**What this exercise asks:**
**1.** In the wort passage, what is the lipid content of flaked maize?
**2.** Reproduce the wort passage word for word from "Wort lipids may" to "metabolism of triacylglycerols.".

**Document extract:**
※ ※ ※

Changes in the concentrations of polyphenols, derived from both malt and hops during wort production, are complex. The most significant stages are the formation of 'hot break' during the copper boil and 'cold break' after wort cooling together with oxidation which accompanies wort oxygenation (McMurrough & Delcour, 1994). McMurrough et al. (1983) reported that a hopped wort contained 46.2 mgl 1 total flavanols. Of these 39% were simple types, 18% polymeric and the remaining 43%, complexed.

2.4.4 Lipids

Wort lipids may potentially be derived from malt, adjuncts and hops. Up to 4% of the dry weight of barley is lipid and 3.4% in the case of malt. Commonly used adjuncts contain up to 4% lipid although there is some variation. For example, wheat flour contains only 1%, whereas the lipid content of flaked maize is 3.7% (Anness, 1984). Triacylglycerols form the most abundant lipid group in barley and malts. Up to 70% of the total fatty acids are esterified in this form. There is considerable modification to lipid composition and concentration during malting and wort production. In particular, Anness (1984) reported that 30% of the lipid content of barley grains disappeared during germination, an effect ascribed to metabolism of triacylglycerols.

※ ※ ※

**Information shown:**
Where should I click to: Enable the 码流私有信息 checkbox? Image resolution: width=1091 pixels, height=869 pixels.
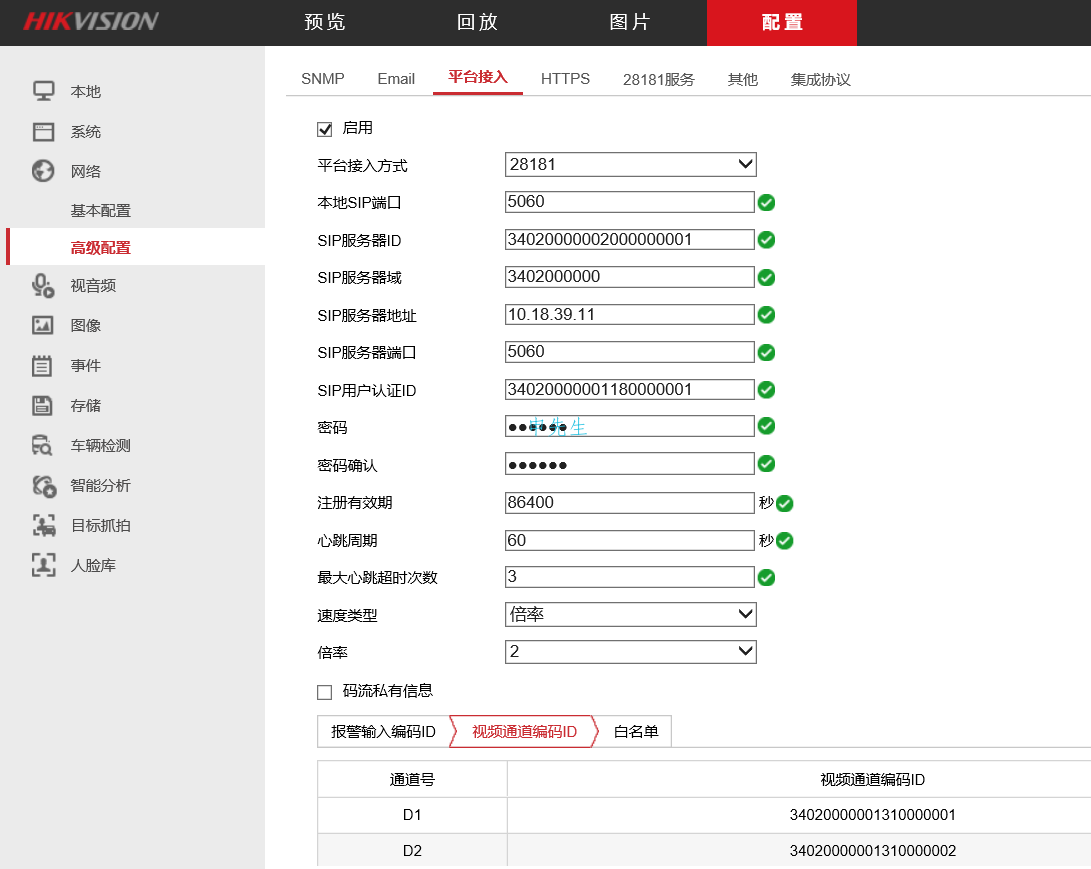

※ ※ ※

**Answers to the exercise:**
**1.** 3.7%

**2.**
Wort lipids may potentially be derived from malt, adjuncts and hops. Up to 4% of the dry weight of barley is lipid and 3.4% in the case of malt. Commonly used adjuncts contain up to 4% lipid although there is some variation. For example, wheat flour contains only 1%, whereas the lipid content of flaked maize is 3.7% (Anness, 1984). Triacylglycerols form the most abundant lipid group in barley and malts. Up to 70% of the total fatty acids are esterified in this form. There is considerable modification to lipid composition and concentration during malting and wort production. In particular, Anness (1984) reported that 30% of the lipid content of barley grains disappeared during germination, an effect ascribed to metabolism of triacylglycerols.